Introduction to Exploratory Data Analysis and Applied Statistical Techniques

Module 01

Ray J. Hoobler

Data Visualization

Visualizations Are Not New

1977

“The simple graph has brought more information nto the data analyst’s mind than any other device.”

—John Tukey

Exploratory Data Analysis by John Tukey(Tukey 1977), is now considered a classic in the field of data analysis and statistics.

Four chapters are devoted to Graphic Presentation in my copy of Applied General Statistics (Croxton and Cowden 1946). (The book was first published in 1939.)

R for Data Science (2e)

2023

R for Data Science is an introduction into data manipulation and visualization. The authors are proponents of the tidyverse and ggplot2. The tidyverse is a collection of R packages designed for data science. This is in contrast to base R.

The tidyverse provides an integrated framework that allows beginners to quickly get up to speed with data manipulation.

ggpot2 is a plotting system for R, based on the grammar of graphics. Once you become familiar with ggplot, you will see it’s presence in many publications. A Layered Grammar of Graphics (Wickham 2010) provides the philosophical framework for ggplot2.

Prerequisites

Before you begin any readings, you should have R and RStudio installed on your computer.

Follow the instructions on the Posit.co website for installing the RStudio IDE (integrated development environment).

  1. Install R from the Rstudio.com mirror of the CRAN website.
  2. Install RStudio from Posit.co.

Getting Started

Once you have R and RStudio installed, start RStudio and type library(tidyverse) in the console.

Code
library(tidyverse)


You’ll see the following message the first time you load the package.

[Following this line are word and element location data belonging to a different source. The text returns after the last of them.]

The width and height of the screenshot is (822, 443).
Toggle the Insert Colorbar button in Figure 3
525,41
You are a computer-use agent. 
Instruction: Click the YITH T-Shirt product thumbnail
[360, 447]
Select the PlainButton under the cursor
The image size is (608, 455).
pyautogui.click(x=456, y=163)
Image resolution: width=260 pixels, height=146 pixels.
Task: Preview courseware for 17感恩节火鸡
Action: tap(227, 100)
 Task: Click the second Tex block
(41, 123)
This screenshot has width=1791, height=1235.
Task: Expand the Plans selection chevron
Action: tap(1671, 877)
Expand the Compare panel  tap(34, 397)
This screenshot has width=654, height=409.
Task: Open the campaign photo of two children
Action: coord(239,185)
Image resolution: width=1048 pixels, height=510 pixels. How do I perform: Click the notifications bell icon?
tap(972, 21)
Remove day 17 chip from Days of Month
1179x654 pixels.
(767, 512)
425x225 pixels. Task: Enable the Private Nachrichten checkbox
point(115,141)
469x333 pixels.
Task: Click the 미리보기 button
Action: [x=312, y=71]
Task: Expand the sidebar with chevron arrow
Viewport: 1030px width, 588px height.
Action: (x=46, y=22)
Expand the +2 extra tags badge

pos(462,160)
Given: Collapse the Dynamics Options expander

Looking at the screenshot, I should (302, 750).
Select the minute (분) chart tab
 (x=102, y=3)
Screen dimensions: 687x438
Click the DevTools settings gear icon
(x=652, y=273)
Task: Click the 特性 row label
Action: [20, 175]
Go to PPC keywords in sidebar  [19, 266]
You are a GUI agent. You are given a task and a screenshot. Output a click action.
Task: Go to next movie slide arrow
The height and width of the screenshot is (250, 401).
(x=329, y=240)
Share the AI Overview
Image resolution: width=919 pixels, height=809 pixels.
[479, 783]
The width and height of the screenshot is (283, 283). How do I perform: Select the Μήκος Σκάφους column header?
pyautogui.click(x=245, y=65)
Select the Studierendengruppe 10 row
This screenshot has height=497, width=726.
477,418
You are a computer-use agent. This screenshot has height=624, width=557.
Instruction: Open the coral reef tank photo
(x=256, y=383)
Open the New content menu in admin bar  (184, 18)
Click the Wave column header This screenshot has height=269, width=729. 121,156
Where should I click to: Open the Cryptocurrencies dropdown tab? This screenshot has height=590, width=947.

The Palmer Penguins Dataset

The Palmer Penguins dataset is a popular dataset for learning data visualization. It is bundled with the palmerpenguins package. The dataset was created by Allison Horst, Alison Hill, and Kristen Gorman. The dataset is available on GitHub.

Code
library(palmerpenguins)

Data Frames

Data frames will be the default data structure we use in this course. Data frames should look familiar to anyone who has used spreadsheets.

Code
penguins

Variables are in columns and observations are in rows.

“Ultimate goal” for Chapter 1 in R for Data Science

Code
library(ggthemes)

ggplot(
  data = penguins, 
  mapping = aes(x = flipper_length_mm, y = body_mass_g)
  ) + 
  geom_point(mapping = aes(color = species)) +
  labs(
    title = "Body mass and flipper length",
    subtitle = "Dimensions for Adelie, Chinstrap, and Gentoo Penguins",
    x = "Flipper Length (mm)",
    y = "Body Mass (g)",
    color = "Species"
  ) +
  scale_color_colorblind()

Visualizations with ggplot: Step 1

Code
ggplot(data = penguins)

Visualilzations with ggplot: Step 2

Code
ggplot(
  data = penguins,
  mapping = aes(x = flipper_length_mm, y = body_mass_g)
)

Visualizations with ggplot: Step 3

Code
ggplot(
  data = penguins,
  mapping = aes(x = flipper_length_mm, y = body_mass_g)
) + 
  geom_point()

Warning

Warning: Removed 2 rows containing missing values or values outside the scale range (geom_point()).

Visualizations with ggplot: Step 4

Code
ggplot(
  data = penguins,
  mapping = aes(x = flipper_length_mm, y = body_mass_g, color = species)
) + 
  geom_point()

Visualizations with ggplot: Step 5

Code
ggplot(
  data = penguins,
  mapping = aes(x = flipper_length_mm, y = body_mass_g, color = species)
) + 
  geom_point() +
  geom_smooth(method = "lm")

Important

When aesthetic mappings are defined in the ggplot() function, they are inherited by all layers.

The aesthetic “color” is being applied to both the geom_point() and geom_smooth() layers.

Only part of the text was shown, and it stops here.